# [Exercise prompt]
Rewrite all of the records below, swapping "GUI agent" for "interface assistant" each time it appears and keeping everything else the same.

# [Provided data]
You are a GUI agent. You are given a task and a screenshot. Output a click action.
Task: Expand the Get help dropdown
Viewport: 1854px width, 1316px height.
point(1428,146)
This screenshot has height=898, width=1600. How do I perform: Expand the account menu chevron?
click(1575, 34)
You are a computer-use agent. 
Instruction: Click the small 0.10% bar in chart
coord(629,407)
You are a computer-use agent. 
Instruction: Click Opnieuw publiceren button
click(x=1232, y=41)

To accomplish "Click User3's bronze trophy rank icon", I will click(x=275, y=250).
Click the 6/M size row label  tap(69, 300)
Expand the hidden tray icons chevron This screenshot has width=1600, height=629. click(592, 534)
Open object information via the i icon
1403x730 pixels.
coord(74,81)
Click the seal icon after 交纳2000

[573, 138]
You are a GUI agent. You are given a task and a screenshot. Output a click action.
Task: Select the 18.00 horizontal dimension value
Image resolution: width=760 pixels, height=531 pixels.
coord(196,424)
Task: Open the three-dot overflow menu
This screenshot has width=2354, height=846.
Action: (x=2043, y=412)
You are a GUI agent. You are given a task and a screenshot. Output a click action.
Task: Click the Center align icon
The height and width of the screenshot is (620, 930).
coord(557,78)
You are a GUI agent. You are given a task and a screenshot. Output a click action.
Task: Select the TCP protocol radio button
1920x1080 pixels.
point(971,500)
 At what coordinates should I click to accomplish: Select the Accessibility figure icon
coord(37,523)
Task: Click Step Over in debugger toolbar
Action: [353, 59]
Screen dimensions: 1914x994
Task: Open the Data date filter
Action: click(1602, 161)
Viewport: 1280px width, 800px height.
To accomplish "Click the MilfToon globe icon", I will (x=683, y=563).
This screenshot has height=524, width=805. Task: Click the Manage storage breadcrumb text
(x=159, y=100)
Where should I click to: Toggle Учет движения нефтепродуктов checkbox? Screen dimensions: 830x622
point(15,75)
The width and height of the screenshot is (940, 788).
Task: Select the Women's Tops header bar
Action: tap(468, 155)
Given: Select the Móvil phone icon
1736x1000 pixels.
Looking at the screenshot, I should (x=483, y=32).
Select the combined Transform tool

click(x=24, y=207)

# [Result of the task]
You are a interface assistant. You are given a task and a screenshot. Output a click action.
Task: Expand the Get help dropdown
Viewport: 1854px width, 1316px height.
point(1428,146)
This screenshot has height=898, width=1600. How do I perform: Expand the account menu chevron?
click(1575, 34)
You are a computer-use agent. 
Instruction: Click the small 0.10% bar in chart
coord(629,407)
You are a computer-use agent. 
Instruction: Click Opnieuw publiceren button
click(x=1232, y=41)

To accomplish "Click User3's bronze trophy rank icon", I will click(x=275, y=250).
Click the 6/M size row label  tap(69, 300)
Expand the hidden tray icons chevron This screenshot has width=1600, height=629. click(592, 534)
Open object information via the i icon
1403x730 pixels.
coord(74,81)
Click the seal icon after 交纳2000

[573, 138]
You are a interface assistant. You are given a task and a screenshot. Output a click action.
Task: Select the 18.00 horizontal dimension value
Image resolution: width=760 pixels, height=531 pixels.
coord(196,424)
Task: Open the three-dot overflow menu
This screenshot has width=2354, height=846.
Action: (x=2043, y=412)
You are a interface assistant. You are given a task and a screenshot. Output a click action.
Task: Click the Center align icon
The height and width of the screenshot is (620, 930).
coord(557,78)
You are a interface assistant. You are given a task and a screenshot. Output a click action.
Task: Select the TCP protocol radio button
1920x1080 pixels.
point(971,500)
 At what coordinates should I click to accomplish: Select the Accessibility figure icon
coord(37,523)
Task: Click Step Over in debugger toolbar
Action: [353, 59]
Screen dimensions: 1914x994
Task: Open the Data date filter
Action: click(1602, 161)
Viewport: 1280px width, 800px height.
To accomplish "Click the MilfToon globe icon", I will (x=683, y=563).
This screenshot has height=524, width=805. Task: Click the Manage storage breadcrumb text
(x=159, y=100)
Where should I click to: Toggle Учет движения нефтепродуктов checkbox? Screen dimensions: 830x622
point(15,75)
The width and height of the screenshot is (940, 788).
Task: Select the Women's Tops header bar
Action: tap(468, 155)
Given: Select the Móvil phone icon
1736x1000 pixels.
Looking at the screenshot, I should (x=483, y=32).
Select the combined Transform tool

click(x=24, y=207)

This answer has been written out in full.